BEGIN Data to use

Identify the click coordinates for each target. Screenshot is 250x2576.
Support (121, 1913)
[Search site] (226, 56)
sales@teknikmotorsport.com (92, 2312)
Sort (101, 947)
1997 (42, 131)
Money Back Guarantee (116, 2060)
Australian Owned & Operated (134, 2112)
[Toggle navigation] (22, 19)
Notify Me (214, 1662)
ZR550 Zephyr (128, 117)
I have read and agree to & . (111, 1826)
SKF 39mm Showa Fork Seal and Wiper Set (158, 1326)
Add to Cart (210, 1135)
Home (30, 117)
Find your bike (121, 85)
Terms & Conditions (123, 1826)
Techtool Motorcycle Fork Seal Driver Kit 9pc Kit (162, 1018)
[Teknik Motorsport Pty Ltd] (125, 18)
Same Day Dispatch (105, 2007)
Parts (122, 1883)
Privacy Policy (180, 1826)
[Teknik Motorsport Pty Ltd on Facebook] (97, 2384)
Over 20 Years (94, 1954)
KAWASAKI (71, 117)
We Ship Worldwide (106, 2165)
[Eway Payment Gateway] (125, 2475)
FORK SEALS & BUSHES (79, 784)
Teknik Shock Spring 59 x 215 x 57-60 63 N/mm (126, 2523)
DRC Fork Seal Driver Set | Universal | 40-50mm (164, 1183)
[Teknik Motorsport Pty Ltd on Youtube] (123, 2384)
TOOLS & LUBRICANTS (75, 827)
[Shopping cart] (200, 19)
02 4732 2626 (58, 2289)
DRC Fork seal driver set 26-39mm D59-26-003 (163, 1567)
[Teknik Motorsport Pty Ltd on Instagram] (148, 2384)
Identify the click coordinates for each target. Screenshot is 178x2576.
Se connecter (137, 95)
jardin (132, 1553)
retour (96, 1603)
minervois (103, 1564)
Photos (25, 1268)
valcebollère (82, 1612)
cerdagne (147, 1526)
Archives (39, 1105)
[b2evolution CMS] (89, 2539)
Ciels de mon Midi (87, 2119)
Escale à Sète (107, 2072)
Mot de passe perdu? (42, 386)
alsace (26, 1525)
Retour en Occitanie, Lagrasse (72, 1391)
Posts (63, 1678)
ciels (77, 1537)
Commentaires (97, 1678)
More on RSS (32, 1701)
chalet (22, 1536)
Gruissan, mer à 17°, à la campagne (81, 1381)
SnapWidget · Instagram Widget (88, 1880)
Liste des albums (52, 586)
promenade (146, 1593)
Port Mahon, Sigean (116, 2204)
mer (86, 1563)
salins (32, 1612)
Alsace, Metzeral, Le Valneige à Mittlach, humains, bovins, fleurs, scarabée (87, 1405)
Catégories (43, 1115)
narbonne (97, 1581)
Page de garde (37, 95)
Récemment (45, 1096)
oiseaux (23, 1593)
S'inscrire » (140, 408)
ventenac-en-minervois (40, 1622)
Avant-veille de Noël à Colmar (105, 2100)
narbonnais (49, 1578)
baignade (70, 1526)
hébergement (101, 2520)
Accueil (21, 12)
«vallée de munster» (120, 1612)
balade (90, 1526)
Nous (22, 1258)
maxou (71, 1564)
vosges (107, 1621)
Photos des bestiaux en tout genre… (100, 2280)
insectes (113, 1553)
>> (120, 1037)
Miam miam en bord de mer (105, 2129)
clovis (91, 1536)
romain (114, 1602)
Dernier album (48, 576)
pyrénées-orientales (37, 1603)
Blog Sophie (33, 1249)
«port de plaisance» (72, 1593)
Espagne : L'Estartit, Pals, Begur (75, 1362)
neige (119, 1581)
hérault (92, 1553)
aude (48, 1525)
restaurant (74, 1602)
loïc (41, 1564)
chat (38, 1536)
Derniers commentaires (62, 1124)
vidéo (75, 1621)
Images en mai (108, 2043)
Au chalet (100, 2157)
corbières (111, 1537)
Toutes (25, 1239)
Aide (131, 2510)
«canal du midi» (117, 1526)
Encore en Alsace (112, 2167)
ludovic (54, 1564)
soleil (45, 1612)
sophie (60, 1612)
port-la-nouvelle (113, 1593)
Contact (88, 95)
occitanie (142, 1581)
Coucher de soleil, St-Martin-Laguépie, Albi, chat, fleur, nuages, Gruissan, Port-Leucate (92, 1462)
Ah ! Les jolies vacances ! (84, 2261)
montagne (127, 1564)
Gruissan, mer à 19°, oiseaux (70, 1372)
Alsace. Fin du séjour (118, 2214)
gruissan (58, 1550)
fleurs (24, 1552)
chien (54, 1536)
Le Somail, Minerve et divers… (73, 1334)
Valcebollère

END Data to use

== Instructions to follow ==
Wherever "click" turns up in the records, copy the whole line.

== Response box ==
Identify the click coordinates for each target. Screenshot is 250x2576.
Identify the click coordinates for each target. Screenshot is 178x2576.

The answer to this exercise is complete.